Neben vielen Erfolgsmeldungen in Deutschland gibt es auch Startups, die es nicht geschafft haben. Der lange, heiße Sommer setzte den Modehändlern und Shopping-Portalen mächtig zu. Aber die Insolvenzen waren auch geprägt durch Missmanagement, fehlende Anschlussfinanzierungen oder falsche Richtungsentscheidungen. Auffällig ist, dass es nicht nur die jungen Unternehmen getroffen hat, sondern auch etablierte Unternehmen, deren Verschwinden aus der Szene überraschend war. Diesen zehn deutschen Startups brachte 2018 Negativ-Schlagzeilen ein.

+++ Zehn Startups, die 2018 Aufmerksamkeit in Deutschland erregten +++

1. Von Floercke

Es hätte alles so schön sein können: 2016 trat das Unternehmen von Floercke in der deutschen Ausgabe „Die Höhle der Löwen“ auf und überzeugte TV-Investor Frank Thelen für das Unternehmensmodell, der fortan nah am Unternehmen dran blieb und quasi zu dessen Aushängeschild wurde. Auch Judith Williams und Vural Öger gefiel das Konzept des Startups, hochwertige Maßanzüge und Fliegen zu versenden. Im Folgejahr sammelte der Bonner Modehändler 2017 mehr als 1,2 Millionen Euro in einer Kampagne auf der Crowdlending-Plattform Kapilendo ein. Im Oktober beschloss der Modehändler, Spirituosen und Kaviar in seinen Onlineshop mitaufzunehmen, auch, um seine Umsätze weiter steigern zu können.

Von Floerkes Richtungswechsel sorgt für Ärger. Seither hat der „Höhle der Löwen“-Kandidat massive Probleme und  Ermittlungen seitens der Staatsanwaltschaft. Es geht um nicht ausgezahlte Renditen, geschönte Unternehmenszahlen, und die Bonner Staatsanwaltschaft ermittelt wegen des Verdachts auf Betrug.

Branche: Modehandel

2. Lesara

Als eine der größten Pleiten der letzten Jahre muss die Insolvenz des Modehändlers Lesara verbucht werden. Das Startup verkaufte günstige Kleidung aus China über den eigenen Online-Shop. Die Investoren hatte das lange begeistert: insgesamt 80 Millionen Euro Wagniskapital hatte Gründer Roman Kirsch in den letzten Jahren erwerben können. Das Unternehmen beschäftigte gegen Ende 350 Mitarbeiter.
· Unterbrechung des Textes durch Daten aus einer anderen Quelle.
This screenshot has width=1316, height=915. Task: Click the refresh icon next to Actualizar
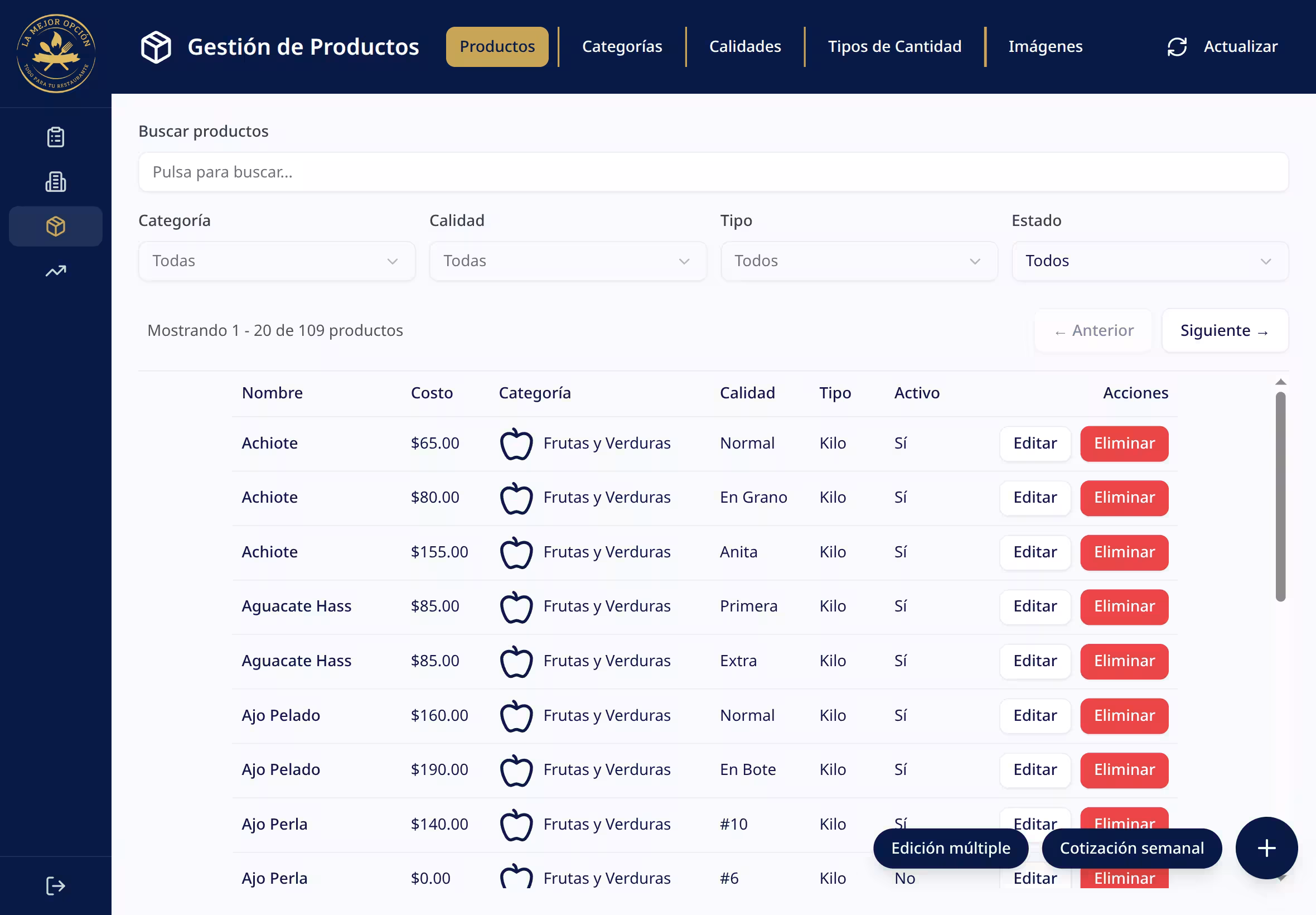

Doch dann kam es zu großen Problemen mit dem neuen Logistikzentrum in Erfurt (Thüringen), das im August eröffnet worden war.

Es kam zu massiven Verzögerungen, Retouren wurden oft nicht korrekt verbucht und die Beschwerden im Internet häuften sich. Das Unternehmen war zuletzt in 24 Ländern unterwegs, musste aber einen Insolvenzantrag stellen. Kirsch zeigt sich indes noch immer zuversichtlich, dass der Betrieb des Startups weitergehen wird.
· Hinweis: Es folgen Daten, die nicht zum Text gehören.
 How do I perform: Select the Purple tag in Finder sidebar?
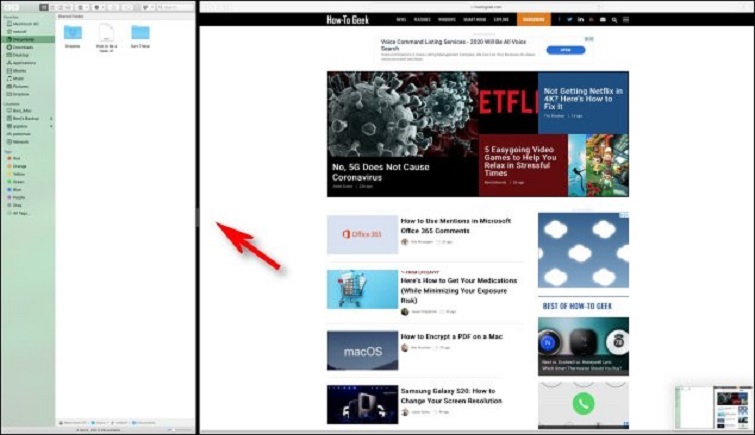pyautogui.click(x=17, y=198)
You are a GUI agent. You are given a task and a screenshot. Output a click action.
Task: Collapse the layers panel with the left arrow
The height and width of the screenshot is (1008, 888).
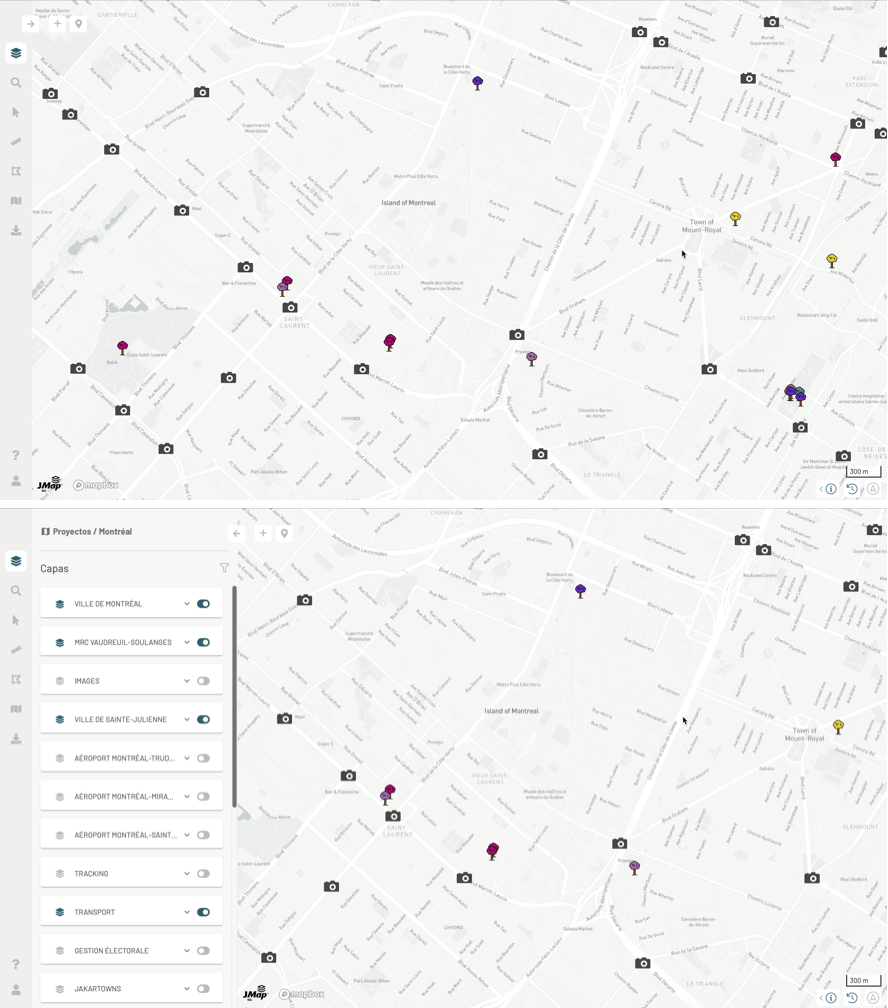(x=237, y=533)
Branche: Mode, Online-Shopping

3. Move24

Damit hatte auch niemand gerechnet. Im März dieses Jahres musste das Umzugsunternehmen Move24 Insolvenz anmelden. Dabei wollte sich das Startup einst als Konkurrenz zu Movinga aufstellen – so der Plan von ImmobilienScout, das hinter dem Unternehmen stand. Investoren wie Cherry Ventures, DN Capital, Piton Capital, Innogy Ventures und Holtzbrinck Ventures investierten in den vergangenen Jahren mehr als 40 Millionen in Move24. Doch die Rechnung ging nicht auf: Am Ende ging Movinga als Sieger aus dem Duell (derbrutkasten berichtete) der beiden Umzugsunternehmen hervor und übernahm schlussendlich sogar Teile des Startups.
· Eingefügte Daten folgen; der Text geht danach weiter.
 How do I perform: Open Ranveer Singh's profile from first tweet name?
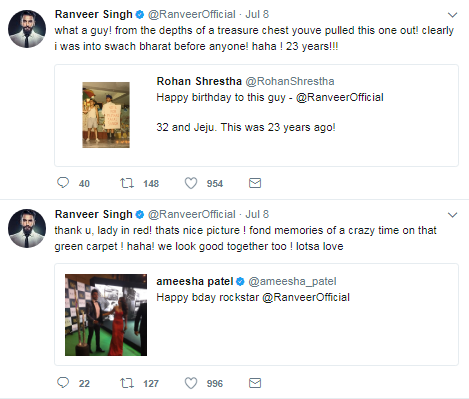point(94,14)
Branche: digitales Umzugsunternehmen

4. DaWanda

Besonders hart traf die deutsche Startup-Szene das Aus von DaWanda (deutsche Version von Etsy), einem Online-Portal für Selbstgemachtes. Zwölf Jahre lang war Gründerin Claudi Helmig eine feste Größe in der Gründerlandschaft. Warum genau DaWanda schließen musste, ist immer noch nicht ganz klar. Vermutlich aber, weil die Investoren kein Geld mehr nachlegten, obwohl das Unternehmen nach Umstrukturierungsmaßnahmen und Anpassung der Preismodelle wieder Licht am Ende des Tunnels hätte sehen können. Investoren wie Insight Venture Partners, Rocket Internet, Piton Capital, Point Nine Capital, Team Europe, Holtzbrinck Ventures und Vorwerk Ventures investierten in den vergangenen Jahren rund 22 Millionen in das Unternehmen, das 2017 einen Umsatz in Höhe von 16,4 Millionen hatte.

Branche: Do it yourself

5. Cringle & Lendstar

Zwei einst viel versprechende P2P-Payment-Dienste haben nacheinander innerhalb weniger Wochen Insolvenz anmelden müssen. Zunächst verkündetet die Payment-App Cringle das Aus, wenige Zeit später folgte auch Lendstar, eines der Startups, das ebenfalls durch seine Teilnahme in „Die Höhle der Löwen“ bekannt geworden war. Man habe in den vergangenen Monaten versucht, einen strategischen Partner zu finden, hieß es zum Schluss bei Lendstar.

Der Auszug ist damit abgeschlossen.